O nervosismo no mercado diminuiu, mas deixou dúvidas. Se houver mais turbulência externa e a captação ficar mais cara e difícil, como nas últimas semanas, até onde pode subir o câmbio?
Regimes de câmbio flutuante, como se sabe, geram muito maior volatilidade. Mudanças de humores se transmitem rapidamente para as cotações do dólar. Por definição, gera mais sustos e força respostas mais ágeis.
Antes que alguém fique com saudade do regime cambial anterior, é bom lembrar que ele exigia juros estratosféricos para responder a crises. No final, nem mesmo esses juros conseguiram segurar o câmbio, o ataque especulativo se intensificou e levou a uma ruptura traumática.
Com o câmbio flutuando, se o mercado reduzir o fluxo de dólares, ou se ficar convencido de que ele será insuficiente, o câmbio tende a subir. Em algum ponto ele acabará gerando a correção de contas externas necessária para viabilizar uma situação de maior equilíbrio.
É importante saber, portanto, até que ponto uma crise externa, puxada, por exemplo, pela Argentina, ou por uma correção da Bolsa de Nova York, poderá mudar fortemente as expectativas e gerar um salto na cotação do dólar. Em outros termos, a chave é saber qual a vulnerabilidade externa do país a novas crises.
Do ponto de vista do tamanho do buraco externo (a conta corrente), ela ainda é muito grande.
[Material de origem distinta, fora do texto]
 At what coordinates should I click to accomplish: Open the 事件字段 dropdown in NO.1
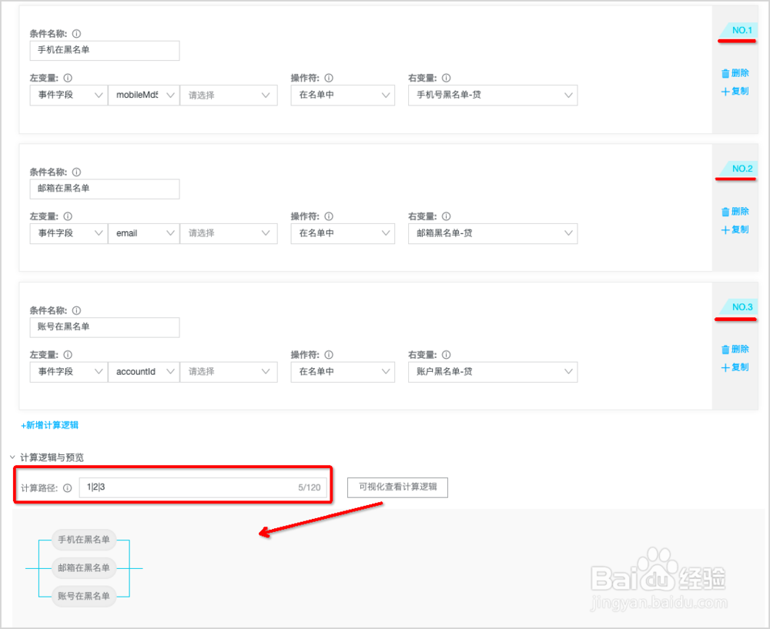pyautogui.click(x=68, y=95)
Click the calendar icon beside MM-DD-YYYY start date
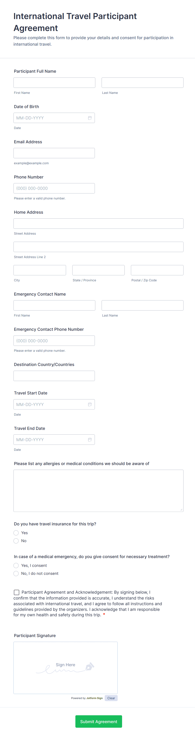The width and height of the screenshot is (195, 738). click(90, 404)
O governo estima em US$ 20 bilhões o déficit em conta corrente este ano; bancos calculam em até US$ 25 bilhões (caso do Citi).
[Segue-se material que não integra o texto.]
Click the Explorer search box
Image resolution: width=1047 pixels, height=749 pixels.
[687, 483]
As chances de o déficit ser menor são mínimas, porque algumas contas de serviço (juros, lucros e dividendos) são rígidas e porque a balança comercial continua decepcionando. Do lado positivo, contudo, estão as estimativas, unânimes, de que boa parte do déficit em conta corrente, ou todo ele, poderá ser financiada pela entrada de investimentos diretos este ano. Quer dizer, com um dinheiro externo mais estável.
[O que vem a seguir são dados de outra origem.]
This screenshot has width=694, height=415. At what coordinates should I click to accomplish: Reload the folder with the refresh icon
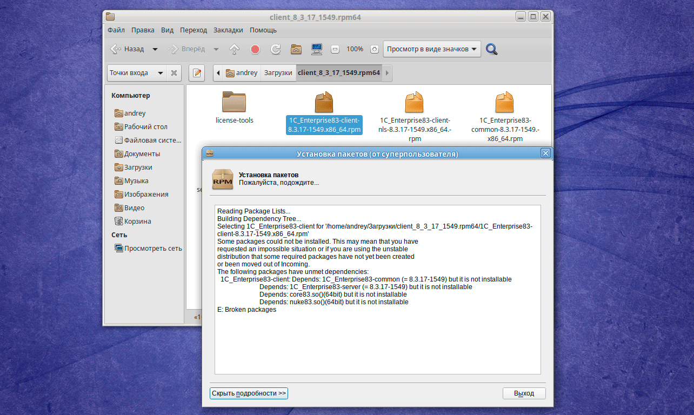click(x=276, y=49)
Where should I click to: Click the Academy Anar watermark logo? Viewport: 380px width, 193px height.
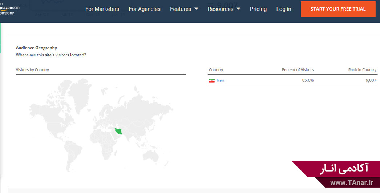344,168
Resta, contudo, o problema dos vencimentos de empréstimos, linhas de crédito e bônus este ano. Se não forem rolados, serão uma necessidade a mais.
Em maio e junho, o governo ainda pode usar muitas reservas para cobrir eventuais não rolagens. O acordo com o FMI prevê o gasto de US$ 1,5 bilhão, mais 25%, por mês, ou seja, US$ 1,9 bilhão. Além disso, o Brasil captou US$ 2 bilhões em "cash" com seu bônus global e US$ 1 bilhão do Banco Mundial.
O memorando técnico com o FMI é meio ambíguo sobre o uso desse dinheiro. Se puder usar, são US$ 4,9 bilhões por mês; se não puder, é US$ 1,9 bilhão. Em qualquer hipótese é uma margem razoável, que deixa o mercado mais tranquilo.
Outro ponto importante é que as necessidades de rolagem vão cair, nos próximos meses. As amortizações totais de empréstimos e bônus do setor privado, nas contas de um banco de investimentos, somaram US$ 12,3 bilhões no primeiro trimestre. No segundo trimestre, caem para metade, US$ 6,04 bilhões. No terceiro trimestre caem ainda mais, para US$ 3,4 bilhões, e no quarto para US$ 2,9 bilhões.
No caso dos bônus, que são bastante afetados por crises na região, como a da Argentina, a queda é muito expressiva. As amortizações privadas cairão de US$ 7,2 bilhões no primeiro trimestre para US$ 3,6 bilhões no segundo, US$ 1,2 bilhão no terceiro e US$ 960 milhões no quarto.
A rolagem de empréstimos do setor privado chegou a US$ 5,8 bilhões em fevereiro. Caiu para US$ 4,6 bilhões em março, US$ 1,6 bilhão em abril, US$ 1,4 bilhão em maio. Em junho, sobe para US$ 3 bilhões, mas, daí até dezembro, fica entre US$ 900 milhões e US$ 1,1 bilhão por mês.
A conclusão é que a pressão das contas externas e das rolagens tende a diminuir, especialmente no segundo semestre. Está longe, contudo, de deixar o país imune a agitações no mercado externo. Especialmente se, por razões políticas ou de mercado, ficar claro que a privatização será muito menor, reduzindo, também, o ingresso de investimentos diretos.
De todo modo, é uma situação bem mais confortável do que à do final do ano passado e início deste ano, e com chances de melhorar.